**Assignment:**
Reproduce verbatim the lines of the material below, starting at the line with "Screen dimensions: 763x418" and ending at the line with "The width and height of the screenshot is (660, 768).", both inclusive; skip the rest.

**Listed records:**
__________________________________________________
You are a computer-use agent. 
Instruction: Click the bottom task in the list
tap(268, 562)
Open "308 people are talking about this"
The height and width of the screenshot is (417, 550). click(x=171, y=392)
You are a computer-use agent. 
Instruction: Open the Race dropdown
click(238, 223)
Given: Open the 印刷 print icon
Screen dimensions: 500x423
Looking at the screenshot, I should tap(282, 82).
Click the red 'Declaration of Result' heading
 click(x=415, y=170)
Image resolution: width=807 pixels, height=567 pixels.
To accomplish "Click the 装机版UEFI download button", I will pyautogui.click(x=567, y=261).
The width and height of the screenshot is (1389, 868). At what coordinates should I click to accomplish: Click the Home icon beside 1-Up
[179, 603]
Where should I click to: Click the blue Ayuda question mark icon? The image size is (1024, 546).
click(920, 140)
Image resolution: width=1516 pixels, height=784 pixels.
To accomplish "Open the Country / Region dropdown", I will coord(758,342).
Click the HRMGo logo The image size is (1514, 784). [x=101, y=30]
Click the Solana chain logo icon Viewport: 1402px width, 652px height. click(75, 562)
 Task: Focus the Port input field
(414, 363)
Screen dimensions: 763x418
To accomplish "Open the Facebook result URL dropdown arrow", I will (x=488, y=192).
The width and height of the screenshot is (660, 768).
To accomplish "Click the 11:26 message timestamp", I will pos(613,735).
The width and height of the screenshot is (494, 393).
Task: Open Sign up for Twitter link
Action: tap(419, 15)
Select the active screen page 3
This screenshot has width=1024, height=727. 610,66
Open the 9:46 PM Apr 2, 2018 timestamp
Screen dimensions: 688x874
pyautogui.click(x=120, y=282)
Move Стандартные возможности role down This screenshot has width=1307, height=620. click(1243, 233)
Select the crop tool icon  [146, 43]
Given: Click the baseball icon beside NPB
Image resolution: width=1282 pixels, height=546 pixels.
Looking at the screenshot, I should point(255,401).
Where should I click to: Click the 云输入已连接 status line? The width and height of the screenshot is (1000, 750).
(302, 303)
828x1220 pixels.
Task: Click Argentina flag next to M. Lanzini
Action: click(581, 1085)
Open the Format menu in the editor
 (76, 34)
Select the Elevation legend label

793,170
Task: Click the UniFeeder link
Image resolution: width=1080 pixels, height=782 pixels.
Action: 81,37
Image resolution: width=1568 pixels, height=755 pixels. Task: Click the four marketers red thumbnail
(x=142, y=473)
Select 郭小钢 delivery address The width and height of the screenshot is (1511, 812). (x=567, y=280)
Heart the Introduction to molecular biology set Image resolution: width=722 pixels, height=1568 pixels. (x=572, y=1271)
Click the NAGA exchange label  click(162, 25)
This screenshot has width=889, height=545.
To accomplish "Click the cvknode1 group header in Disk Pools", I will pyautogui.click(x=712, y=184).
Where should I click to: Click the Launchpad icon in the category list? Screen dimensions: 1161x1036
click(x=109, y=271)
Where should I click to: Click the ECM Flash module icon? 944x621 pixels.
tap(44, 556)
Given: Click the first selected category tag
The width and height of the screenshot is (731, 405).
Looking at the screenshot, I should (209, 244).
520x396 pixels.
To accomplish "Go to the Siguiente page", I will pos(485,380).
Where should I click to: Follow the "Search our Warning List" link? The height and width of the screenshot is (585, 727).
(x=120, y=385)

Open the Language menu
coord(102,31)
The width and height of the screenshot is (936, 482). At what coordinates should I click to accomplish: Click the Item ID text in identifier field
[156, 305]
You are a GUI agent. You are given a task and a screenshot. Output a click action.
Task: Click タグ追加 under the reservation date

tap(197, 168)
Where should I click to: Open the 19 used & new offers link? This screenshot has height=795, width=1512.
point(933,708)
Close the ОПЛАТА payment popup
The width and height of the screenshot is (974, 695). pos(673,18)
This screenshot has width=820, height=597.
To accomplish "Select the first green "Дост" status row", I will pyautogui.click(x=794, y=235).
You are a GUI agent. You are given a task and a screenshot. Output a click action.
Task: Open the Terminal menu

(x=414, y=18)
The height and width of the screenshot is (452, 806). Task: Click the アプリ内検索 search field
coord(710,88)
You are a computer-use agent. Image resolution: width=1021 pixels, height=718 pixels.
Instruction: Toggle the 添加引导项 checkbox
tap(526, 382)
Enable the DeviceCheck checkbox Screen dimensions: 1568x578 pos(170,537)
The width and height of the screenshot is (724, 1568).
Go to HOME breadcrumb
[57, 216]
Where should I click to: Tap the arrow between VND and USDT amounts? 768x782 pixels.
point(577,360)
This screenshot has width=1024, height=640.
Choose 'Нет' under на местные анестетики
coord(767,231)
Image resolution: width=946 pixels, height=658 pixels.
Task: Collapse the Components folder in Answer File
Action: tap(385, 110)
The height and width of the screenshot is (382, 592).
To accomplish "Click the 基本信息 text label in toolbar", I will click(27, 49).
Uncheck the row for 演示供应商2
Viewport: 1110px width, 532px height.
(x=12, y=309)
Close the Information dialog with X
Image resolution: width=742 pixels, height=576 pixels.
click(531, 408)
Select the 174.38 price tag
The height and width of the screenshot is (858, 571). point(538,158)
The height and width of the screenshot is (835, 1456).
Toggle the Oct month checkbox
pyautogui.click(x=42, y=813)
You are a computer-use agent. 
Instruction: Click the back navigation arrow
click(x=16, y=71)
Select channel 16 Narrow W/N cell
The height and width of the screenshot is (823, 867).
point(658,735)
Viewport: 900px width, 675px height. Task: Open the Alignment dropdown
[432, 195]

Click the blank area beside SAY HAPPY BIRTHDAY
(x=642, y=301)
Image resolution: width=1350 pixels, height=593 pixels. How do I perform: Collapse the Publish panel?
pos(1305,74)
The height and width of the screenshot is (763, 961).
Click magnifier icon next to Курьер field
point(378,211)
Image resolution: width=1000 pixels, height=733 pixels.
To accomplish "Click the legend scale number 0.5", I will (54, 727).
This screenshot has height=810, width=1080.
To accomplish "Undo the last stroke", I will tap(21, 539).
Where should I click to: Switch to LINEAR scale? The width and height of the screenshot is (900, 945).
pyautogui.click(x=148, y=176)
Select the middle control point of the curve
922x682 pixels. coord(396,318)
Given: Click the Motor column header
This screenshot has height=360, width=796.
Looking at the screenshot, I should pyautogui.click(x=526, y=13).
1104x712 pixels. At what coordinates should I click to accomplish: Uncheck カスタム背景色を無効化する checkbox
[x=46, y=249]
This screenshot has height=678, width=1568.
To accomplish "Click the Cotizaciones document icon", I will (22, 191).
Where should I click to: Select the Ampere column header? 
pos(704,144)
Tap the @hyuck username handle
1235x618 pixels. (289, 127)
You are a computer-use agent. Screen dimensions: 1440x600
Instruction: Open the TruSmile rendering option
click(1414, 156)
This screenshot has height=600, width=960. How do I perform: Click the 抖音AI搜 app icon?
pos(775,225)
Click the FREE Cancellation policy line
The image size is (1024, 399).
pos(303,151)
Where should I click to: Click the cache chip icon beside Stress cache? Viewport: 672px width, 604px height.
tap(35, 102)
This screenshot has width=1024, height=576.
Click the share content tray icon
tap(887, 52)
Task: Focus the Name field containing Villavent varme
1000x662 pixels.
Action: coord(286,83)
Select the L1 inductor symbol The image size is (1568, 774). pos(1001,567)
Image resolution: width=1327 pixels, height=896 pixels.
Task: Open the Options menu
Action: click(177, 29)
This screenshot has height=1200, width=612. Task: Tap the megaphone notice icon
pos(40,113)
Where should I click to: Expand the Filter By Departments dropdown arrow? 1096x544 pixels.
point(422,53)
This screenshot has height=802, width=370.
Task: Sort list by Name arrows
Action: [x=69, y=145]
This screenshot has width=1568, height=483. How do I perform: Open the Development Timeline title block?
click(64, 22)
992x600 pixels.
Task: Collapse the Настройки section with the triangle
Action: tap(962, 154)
__________________________________________________
**Problem solution:**
Screen dimensions: 763x418
To accomplish "Open the Facebook result URL dropdown arrow", I will (x=488, y=192).
The width and height of the screenshot is (660, 768).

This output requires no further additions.